Discovery of ω-free high-temperature Ti-Ta-X shape memory alloys from first principles calculations

Abstract

The rapid degradation of the functional properties of many Ti-based alloys is due to the precipitation of the ω phase. In the conventional high-temperature shape memory alloy Ti-Ta the formation of this phase compromises completely the shape memory effect and high (>100C) transformation temperatures cannot be mantained during cycling. A solution to this problem is the addition of other elements to form Ti-Ta-X alloys, which often modifies the transformation temperatures; due to the largely unexplored space of possible compositions, very few elements are known to stabilize the shape memory effect without decreasing the transformation temperatures below 100C. In this study we use transparent descriptors derived from first principles calculations to search for new ternary Ti-Ta-X alloys that combine stability and high temperatures.
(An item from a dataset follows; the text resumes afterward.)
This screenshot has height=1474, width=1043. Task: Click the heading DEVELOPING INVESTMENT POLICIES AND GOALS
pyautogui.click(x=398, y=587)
We suggest four new alloys with these properties, namely Ti-Ta-Sb, Ti-Ta-Bi, Ti-Ta-In, and Ti-Ta-Sc. Our predictions for the most promising of these alloys, Ti-Ta-Sc, are subsequently fully validated by experimental investigations, the new alloy Ti-Ta-Sc showing no traces of ω phase after cycling. Our computational strategy is immediately transferable to other materials and may contribute to suppress ω phase formation in a large class of alloys.